Shoulder to shoulder with Israeli marchers were members of the Israel Mission Delegation, survivors and activists from around the world. Among them—Brinker; United States Senator Joseph I. Lieberman, breast cancer advocate; his wife, Hadassah Lieberman, breast cancer survivor and SGK global ambassador; Ned L. Siegel, United States ambassador to Israel; his wife, Stephanie Siegel, breast cancer survivor and SGK Advocacy Alliance board member; and Jennifer Griffin, breast cancer survivor and Fox News Pentagon correspondent.
“Cancer is a global health crisis,” says Senator Lieberman. “Collaborations like this foster a global response, united around the common goal of addressing and ending breast cancer anywhere it is found.”
Brinker was diagnosed with breast cancer in 1984, two years after founding Susan G. Komen for the Cure (then the Susan G. Komen Breast Cancer Foundation). She had promised her sister Susan, who died in 1980 of breast cancer at age 36, that she would do all she could to stop the disease.
During the race, Brinker, Lieberman and Siegel wore pink T-shirts donned by cancer survivors. The T-shirts, says SGK board member Dorothy Paterson, a survivor and pink shirt wearer, were a “powerful face of hope. Others saw that people make it through. Even men survivors wore pink T-shirts, which says something about their security in their manhood!”
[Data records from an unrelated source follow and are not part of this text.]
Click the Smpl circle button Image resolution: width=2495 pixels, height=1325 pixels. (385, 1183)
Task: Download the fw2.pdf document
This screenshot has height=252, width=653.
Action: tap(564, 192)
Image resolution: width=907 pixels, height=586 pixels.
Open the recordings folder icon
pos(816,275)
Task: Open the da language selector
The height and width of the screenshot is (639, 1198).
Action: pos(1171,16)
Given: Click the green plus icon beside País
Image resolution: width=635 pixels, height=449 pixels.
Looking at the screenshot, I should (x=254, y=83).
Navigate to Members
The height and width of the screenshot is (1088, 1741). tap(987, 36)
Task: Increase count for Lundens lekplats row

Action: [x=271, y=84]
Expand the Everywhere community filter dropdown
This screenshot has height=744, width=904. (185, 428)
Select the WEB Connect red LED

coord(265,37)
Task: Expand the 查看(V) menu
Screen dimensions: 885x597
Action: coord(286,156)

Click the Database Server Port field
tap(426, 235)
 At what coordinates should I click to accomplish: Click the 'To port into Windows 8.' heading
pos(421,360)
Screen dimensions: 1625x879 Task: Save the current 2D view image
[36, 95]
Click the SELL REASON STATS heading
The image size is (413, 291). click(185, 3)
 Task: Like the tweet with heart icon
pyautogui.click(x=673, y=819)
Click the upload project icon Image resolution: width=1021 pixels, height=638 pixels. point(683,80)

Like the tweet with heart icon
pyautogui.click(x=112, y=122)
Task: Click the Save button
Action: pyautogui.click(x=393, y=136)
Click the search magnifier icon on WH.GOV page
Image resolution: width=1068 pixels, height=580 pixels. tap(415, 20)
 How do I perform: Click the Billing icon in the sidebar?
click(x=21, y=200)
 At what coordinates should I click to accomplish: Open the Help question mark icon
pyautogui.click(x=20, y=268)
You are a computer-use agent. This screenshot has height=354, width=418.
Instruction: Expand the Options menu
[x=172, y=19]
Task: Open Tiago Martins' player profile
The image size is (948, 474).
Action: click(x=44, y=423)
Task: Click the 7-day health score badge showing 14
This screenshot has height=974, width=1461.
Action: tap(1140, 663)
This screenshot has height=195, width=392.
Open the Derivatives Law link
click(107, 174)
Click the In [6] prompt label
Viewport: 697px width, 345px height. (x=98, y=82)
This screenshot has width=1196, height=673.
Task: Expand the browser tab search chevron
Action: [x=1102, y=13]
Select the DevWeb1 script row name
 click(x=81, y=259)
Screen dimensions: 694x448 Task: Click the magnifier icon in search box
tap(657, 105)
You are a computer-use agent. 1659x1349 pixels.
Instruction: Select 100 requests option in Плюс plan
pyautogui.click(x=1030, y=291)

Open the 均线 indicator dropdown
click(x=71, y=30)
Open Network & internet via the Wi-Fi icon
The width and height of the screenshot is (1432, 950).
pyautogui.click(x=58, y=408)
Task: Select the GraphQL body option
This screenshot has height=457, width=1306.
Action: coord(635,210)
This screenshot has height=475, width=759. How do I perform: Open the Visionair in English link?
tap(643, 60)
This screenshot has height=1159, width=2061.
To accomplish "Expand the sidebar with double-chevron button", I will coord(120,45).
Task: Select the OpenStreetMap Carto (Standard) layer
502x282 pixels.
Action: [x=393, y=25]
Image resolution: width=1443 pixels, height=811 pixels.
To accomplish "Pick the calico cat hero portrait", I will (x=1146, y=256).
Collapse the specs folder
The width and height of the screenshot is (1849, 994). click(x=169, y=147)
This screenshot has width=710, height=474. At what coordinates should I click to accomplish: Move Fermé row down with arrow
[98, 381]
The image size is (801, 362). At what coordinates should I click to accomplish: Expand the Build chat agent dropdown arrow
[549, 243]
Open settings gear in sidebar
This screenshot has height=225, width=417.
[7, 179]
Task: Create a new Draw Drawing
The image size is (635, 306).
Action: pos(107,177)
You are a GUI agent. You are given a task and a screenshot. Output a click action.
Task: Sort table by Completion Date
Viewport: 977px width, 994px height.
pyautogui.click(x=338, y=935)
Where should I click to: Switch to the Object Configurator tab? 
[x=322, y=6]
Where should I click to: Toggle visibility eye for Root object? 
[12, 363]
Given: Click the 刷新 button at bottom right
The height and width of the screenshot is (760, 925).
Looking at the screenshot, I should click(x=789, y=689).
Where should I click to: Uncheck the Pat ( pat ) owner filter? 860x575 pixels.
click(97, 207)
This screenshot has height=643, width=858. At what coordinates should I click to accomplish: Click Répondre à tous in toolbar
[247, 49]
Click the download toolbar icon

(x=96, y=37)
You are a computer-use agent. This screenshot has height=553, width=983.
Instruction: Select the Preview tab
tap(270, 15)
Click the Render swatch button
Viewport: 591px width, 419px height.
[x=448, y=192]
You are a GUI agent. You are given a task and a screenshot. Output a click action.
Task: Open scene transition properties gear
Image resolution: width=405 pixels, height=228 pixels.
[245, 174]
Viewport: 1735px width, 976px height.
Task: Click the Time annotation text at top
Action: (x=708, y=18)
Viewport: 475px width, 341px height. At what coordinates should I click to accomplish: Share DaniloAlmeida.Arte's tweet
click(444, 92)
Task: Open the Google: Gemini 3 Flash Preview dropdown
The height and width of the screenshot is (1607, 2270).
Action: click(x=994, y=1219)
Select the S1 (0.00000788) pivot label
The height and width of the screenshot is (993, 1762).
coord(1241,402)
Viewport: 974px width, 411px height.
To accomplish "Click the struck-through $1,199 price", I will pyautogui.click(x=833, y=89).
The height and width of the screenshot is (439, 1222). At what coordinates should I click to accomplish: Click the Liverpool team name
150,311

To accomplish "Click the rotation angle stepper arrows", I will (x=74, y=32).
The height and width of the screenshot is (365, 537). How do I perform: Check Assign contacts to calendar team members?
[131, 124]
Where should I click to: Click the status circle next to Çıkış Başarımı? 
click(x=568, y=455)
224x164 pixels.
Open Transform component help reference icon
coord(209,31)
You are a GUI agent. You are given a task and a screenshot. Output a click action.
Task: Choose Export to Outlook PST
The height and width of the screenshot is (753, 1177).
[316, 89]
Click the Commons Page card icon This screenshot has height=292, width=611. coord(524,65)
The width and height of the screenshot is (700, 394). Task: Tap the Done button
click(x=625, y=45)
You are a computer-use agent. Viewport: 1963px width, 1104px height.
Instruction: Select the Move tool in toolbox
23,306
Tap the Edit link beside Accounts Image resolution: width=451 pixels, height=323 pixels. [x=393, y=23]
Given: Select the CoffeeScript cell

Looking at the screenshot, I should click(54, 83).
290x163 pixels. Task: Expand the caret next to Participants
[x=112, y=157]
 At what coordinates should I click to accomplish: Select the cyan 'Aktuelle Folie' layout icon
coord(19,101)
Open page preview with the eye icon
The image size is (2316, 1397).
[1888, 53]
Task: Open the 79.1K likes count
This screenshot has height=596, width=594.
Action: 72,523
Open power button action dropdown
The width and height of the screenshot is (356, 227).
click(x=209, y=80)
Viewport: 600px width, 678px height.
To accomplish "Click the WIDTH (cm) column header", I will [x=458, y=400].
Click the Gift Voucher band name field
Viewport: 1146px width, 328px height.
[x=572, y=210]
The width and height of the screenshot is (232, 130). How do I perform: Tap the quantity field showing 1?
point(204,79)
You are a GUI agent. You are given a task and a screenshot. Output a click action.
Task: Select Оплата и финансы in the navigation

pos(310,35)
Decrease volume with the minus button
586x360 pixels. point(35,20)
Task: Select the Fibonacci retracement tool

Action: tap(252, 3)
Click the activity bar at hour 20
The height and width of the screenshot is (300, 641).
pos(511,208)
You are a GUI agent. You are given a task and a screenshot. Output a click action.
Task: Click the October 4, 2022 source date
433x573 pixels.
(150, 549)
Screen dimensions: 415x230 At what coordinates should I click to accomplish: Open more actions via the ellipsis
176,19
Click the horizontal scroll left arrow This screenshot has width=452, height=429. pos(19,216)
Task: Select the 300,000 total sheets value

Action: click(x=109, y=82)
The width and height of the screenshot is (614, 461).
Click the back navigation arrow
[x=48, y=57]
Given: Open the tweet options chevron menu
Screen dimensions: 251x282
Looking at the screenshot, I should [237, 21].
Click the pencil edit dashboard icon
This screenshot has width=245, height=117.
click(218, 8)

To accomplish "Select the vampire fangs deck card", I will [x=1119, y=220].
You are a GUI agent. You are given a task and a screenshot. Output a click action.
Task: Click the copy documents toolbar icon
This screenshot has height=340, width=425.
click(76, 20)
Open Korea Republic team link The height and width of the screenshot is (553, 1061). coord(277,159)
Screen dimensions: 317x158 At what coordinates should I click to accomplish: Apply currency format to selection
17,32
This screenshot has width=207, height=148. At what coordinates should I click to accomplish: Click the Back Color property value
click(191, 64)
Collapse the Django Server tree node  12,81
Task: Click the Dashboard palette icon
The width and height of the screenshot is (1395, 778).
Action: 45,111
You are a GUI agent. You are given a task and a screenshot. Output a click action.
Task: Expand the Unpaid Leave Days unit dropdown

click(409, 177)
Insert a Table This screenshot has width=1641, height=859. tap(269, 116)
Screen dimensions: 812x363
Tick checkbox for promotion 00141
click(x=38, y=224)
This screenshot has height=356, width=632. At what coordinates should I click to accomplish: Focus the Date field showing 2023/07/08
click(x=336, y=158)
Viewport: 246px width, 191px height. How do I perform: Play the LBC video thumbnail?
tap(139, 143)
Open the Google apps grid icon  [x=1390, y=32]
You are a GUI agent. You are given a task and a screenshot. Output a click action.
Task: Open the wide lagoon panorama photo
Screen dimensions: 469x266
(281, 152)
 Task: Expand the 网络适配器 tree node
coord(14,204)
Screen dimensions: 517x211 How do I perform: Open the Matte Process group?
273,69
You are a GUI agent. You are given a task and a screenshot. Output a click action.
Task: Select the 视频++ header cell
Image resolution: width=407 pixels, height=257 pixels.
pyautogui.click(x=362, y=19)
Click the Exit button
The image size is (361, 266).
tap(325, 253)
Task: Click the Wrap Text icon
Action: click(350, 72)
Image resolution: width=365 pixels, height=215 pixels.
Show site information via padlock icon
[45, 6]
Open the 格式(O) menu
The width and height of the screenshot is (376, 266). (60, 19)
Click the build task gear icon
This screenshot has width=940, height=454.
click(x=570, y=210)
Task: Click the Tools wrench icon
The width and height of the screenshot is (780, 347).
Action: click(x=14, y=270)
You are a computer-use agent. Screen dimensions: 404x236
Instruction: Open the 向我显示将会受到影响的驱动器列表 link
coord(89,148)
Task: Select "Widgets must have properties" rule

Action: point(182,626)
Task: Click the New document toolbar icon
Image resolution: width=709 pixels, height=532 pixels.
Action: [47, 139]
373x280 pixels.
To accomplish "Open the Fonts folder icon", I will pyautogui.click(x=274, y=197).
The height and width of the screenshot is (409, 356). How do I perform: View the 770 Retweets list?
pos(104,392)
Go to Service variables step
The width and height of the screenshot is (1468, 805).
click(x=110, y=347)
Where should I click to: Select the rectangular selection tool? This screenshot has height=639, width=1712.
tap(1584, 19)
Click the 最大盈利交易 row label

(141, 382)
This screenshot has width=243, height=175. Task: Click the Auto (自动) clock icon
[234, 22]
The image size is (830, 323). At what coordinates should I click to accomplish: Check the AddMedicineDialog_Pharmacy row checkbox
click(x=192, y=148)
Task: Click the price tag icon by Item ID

Not all Israeli survivors were willing to don pink. “The Israeli context is not the American,” says Lehr. “Although Israeli women talk more openly about the disease than they once did, the ‘C-word’ is still unspoken among several groups.”
Breast cancer is the most common woman’s cancer in Israel, accounting for nearly 30 percent of all cancers newly diagnosed. Its incidence continues to increase, with about 4,000 people a year diagnosed.
“In bringing the Race for the Cure to Israel, our intent was to augment, not supplant, the good work that breast cancer organizations are doing here,” says Brinker. Hadassah’s oncology department, for example, has received SGK grants for its comprehensive and multidisciplinary breast care treatment and its research into the disease.
“Through events like the…race, we’ve invested more than $1.5 billion, making us the largest source of nonprofit funds in the world dedicated to fighting breast cancer,” she adds. “Komen for the Cure is the world’s largest grass-roots network of breast cancer survivors and activists fighting to save lives, empower people, ensure quality care for all and energize science to find the cures.”